ENTRIES PROVIDED.
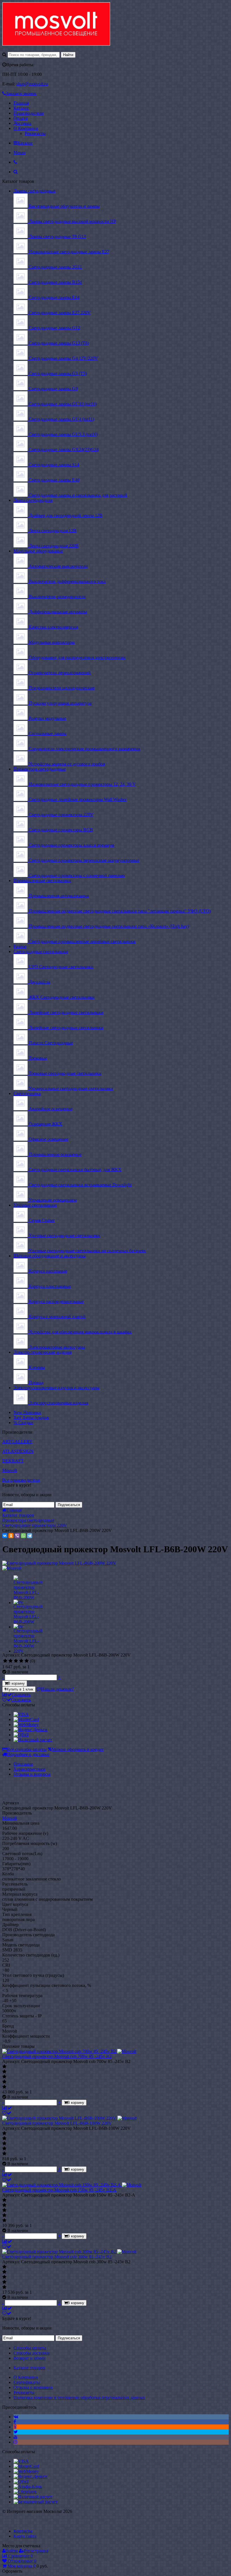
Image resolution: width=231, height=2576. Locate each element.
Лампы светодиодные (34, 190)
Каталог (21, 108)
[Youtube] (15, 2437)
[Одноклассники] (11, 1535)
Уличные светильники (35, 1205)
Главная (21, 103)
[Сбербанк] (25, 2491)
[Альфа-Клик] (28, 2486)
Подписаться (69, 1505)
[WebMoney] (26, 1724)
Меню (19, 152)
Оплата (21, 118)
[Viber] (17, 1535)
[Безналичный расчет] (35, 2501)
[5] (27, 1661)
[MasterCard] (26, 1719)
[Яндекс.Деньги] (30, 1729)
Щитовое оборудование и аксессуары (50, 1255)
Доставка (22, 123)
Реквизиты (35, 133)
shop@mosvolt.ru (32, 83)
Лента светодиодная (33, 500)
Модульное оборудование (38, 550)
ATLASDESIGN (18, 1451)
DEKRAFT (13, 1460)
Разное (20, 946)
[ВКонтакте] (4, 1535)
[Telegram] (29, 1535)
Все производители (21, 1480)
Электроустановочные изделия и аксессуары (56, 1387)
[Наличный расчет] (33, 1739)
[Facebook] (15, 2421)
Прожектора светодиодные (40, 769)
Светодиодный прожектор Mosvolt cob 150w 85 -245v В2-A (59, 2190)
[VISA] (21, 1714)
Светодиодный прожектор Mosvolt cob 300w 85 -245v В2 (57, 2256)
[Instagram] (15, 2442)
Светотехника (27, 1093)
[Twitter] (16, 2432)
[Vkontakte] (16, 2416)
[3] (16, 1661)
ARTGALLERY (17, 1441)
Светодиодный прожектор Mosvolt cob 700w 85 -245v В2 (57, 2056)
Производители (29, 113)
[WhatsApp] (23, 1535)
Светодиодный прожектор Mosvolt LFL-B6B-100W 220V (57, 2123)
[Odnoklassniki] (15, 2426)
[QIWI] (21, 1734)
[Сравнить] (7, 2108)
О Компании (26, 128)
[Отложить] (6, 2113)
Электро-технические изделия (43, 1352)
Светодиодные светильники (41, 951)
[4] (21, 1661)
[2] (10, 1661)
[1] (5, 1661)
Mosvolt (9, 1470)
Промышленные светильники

EXERCISE INSTRUCTIONS.
Only lines holding "расчет" are wanted; copy all of them from the listing.

SOLUTION.
[Безналичный расчет] (35, 2501)
[Наличный расчет] (33, 1739)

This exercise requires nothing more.